Calais ‘Jungle’ migrants to be dispersed across France – Hollande
“There should be no [migrant] camps in France,” Hollande said, adding that the conditions in the migrant shanty town near the northern French port city of Calais are “unacceptable,” especially for those fleeing war and persecution, French media reported.
The migrants currently living in Calais will be moved to reception centers built all over France, with each facility hosting between 40 and 50 people, the French president said as he visited one of the places located in the Loire Valley city of Tours on Saturday.
The centers will hold the migrants for up to four months while their cases are examined, Hollande said, adding that those considered ineligible for asylum will then be deported to their countries of origin.
He also added that, after all the camp residents are moved, the camp itself will be finally dismantled, although he did not set any specific date.
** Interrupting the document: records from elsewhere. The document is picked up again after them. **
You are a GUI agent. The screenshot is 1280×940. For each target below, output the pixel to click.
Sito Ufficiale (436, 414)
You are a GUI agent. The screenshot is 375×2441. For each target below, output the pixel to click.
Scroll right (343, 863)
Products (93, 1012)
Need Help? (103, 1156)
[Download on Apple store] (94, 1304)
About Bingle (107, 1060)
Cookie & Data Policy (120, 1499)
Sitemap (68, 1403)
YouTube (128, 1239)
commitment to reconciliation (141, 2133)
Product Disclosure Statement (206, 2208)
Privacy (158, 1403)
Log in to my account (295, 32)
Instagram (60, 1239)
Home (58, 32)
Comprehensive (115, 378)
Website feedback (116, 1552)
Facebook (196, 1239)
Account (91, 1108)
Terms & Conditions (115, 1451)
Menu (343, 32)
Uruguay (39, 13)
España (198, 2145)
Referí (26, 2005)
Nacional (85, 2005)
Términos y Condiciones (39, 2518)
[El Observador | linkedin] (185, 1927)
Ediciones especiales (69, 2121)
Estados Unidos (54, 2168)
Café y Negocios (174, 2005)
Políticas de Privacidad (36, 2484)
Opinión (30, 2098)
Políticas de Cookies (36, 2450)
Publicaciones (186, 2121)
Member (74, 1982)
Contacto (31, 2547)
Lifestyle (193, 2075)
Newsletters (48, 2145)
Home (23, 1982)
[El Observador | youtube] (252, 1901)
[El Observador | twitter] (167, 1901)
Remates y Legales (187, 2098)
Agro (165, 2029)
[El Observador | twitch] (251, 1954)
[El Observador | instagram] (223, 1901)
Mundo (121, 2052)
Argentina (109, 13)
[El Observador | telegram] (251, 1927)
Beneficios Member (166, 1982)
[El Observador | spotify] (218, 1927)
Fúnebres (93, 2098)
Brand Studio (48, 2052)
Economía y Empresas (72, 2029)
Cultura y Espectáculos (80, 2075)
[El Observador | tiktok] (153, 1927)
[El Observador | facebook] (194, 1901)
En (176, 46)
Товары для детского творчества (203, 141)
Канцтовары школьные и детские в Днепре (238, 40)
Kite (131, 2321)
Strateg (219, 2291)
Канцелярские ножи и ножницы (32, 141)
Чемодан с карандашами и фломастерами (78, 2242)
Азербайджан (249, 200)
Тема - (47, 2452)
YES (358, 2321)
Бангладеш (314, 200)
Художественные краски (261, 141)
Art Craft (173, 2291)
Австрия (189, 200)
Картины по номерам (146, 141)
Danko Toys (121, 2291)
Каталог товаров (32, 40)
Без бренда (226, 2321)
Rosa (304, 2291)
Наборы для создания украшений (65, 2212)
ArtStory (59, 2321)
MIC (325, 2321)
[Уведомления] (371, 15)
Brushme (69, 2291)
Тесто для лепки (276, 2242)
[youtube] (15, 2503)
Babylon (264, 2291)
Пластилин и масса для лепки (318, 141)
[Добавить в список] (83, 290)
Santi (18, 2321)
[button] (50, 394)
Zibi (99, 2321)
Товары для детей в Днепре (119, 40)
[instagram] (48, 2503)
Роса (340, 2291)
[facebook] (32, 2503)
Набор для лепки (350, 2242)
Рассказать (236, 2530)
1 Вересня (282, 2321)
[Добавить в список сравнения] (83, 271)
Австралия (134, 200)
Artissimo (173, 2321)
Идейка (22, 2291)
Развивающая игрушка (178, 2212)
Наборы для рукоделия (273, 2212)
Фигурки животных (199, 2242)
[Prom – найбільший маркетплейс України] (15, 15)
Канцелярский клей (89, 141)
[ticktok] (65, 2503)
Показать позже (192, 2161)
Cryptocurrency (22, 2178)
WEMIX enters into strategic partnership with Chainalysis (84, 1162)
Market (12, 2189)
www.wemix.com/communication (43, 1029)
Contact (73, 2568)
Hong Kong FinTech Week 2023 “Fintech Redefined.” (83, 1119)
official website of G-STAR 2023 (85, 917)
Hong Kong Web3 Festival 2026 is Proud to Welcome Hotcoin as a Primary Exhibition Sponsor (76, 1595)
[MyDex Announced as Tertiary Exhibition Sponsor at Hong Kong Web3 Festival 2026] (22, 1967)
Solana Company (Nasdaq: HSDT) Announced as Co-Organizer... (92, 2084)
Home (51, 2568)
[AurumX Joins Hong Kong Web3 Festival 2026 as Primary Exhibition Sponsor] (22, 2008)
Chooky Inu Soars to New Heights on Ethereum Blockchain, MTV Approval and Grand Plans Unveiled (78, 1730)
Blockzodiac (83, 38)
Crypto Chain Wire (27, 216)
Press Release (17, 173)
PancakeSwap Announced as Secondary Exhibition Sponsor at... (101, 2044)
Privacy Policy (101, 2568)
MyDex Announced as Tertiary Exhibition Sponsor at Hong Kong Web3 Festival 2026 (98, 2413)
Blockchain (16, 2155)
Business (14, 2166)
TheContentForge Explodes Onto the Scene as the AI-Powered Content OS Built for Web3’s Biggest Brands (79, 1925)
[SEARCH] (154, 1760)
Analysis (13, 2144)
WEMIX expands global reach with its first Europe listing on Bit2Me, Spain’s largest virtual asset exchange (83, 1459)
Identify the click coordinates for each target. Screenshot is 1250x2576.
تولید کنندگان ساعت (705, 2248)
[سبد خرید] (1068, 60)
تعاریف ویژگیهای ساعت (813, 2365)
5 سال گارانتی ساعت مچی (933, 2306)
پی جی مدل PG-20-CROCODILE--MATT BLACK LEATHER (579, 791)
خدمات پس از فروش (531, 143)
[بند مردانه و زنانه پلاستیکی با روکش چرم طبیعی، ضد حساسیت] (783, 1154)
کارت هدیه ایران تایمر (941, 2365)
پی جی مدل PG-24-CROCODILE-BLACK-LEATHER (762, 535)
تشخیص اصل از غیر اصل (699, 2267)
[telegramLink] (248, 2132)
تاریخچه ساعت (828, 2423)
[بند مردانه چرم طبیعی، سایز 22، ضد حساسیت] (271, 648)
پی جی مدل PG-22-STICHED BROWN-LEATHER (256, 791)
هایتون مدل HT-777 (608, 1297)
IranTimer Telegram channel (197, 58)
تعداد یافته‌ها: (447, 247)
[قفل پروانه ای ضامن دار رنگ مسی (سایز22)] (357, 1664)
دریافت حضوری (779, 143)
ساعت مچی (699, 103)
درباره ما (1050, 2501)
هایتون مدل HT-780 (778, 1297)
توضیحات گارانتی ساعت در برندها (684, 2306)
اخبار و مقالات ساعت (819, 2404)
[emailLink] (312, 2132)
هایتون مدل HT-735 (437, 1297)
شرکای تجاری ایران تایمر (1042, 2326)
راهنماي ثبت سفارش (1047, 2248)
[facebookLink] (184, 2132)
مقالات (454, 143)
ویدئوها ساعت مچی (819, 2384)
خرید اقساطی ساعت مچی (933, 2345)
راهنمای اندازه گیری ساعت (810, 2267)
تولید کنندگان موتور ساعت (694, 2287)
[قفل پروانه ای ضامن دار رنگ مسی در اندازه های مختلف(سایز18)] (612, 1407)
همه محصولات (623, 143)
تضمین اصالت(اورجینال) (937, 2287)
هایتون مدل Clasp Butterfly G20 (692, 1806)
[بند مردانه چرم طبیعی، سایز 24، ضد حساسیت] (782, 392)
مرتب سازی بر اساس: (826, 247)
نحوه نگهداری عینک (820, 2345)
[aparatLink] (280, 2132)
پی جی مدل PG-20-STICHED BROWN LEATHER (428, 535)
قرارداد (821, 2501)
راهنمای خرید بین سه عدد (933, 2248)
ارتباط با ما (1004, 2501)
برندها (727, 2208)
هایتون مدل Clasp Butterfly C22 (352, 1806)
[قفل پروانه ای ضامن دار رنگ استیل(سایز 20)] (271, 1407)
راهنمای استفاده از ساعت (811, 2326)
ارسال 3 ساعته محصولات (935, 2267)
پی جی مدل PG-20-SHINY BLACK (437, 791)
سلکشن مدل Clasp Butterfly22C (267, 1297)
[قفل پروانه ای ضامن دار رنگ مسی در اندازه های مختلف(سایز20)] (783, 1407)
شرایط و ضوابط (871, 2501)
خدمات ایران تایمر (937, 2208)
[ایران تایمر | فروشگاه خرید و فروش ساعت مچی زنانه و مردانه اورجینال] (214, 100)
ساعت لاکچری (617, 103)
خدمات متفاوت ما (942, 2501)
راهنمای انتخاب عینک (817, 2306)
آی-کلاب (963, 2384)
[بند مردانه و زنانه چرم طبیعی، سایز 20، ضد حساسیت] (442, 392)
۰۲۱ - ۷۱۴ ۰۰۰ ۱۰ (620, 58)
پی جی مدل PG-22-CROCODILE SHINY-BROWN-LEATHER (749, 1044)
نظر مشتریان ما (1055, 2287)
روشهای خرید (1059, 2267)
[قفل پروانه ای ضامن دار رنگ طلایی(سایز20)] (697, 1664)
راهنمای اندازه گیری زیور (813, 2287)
Hollande is scheduled to visit the city of Calais on Monday as he campaigns for a return to the presidency next year. He vows to be particularly tough on immigration.
On September 2, Interior Minister Bernard Cazeneuve also pledged to press ahead with the closure of the notorious camp “with the greatest determination” as he announced the creation of more than 160 migrant reception facilities across France – a move that was resisted by many local politicians at that time.
A member of the French Republican Party and the president of the Regional Council of Auvergne-Rhone-Alpes, Laurent Wauquiez, even launched a petition against the move saying that it would amount to the creation of smaller ‘Jungle’ camps all over France, Le Figaro reported.
The ‘Jungle’ camp is renowned because of attacks on the locals by its population as well as on drivers passing through the area. On September 5, French farmers, truck drivers and police staged a blockade of the motorway leading to Calais as part of a protest demanding the demolition of the camp.
Natacha Bouchart, the mayor of Calais, who joined the protesters, told RT that people got tired of migrants entering their gardens every night, attacking drivers and breaking the law in various other ways, while “the law does not allow us to arrest or condemn all those people.”
In the meantime, construction of a one kilometer concrete barrier alongside the notorious camp began on September 21. The construction works have been paid for by the UK, which contributes about £2 million ($2.6mn) to improve safety at Calais.
The project already sparked controversy as some French politicians, including the former French President, Nicholas Sarkozy, suggested that Calais migrants must be dealt with in Britain rather than stay in France, as they actually want to get to the UK. At the same time, a British truck drivers’ association called it a waste of money.
The planned closure of the ‘Jungle’ camp has been criticized by charity organizations that have called it “political posturing” that would eventually worsen the situation for the people living there.
French authorities bulldozed parts of the ‘Jungle’ camp back in February and March but migrants just continued to live in other areas of the camp with their number constantly growing. Now, 6,900 people are residing there; it once hosted only 1,500 people in 2014, according to an August census carried out by border law enforcement officials.
The Calais mayor said that the number of those living in the facility could reach more than 9,000 while local aid groups put it at about 10,000.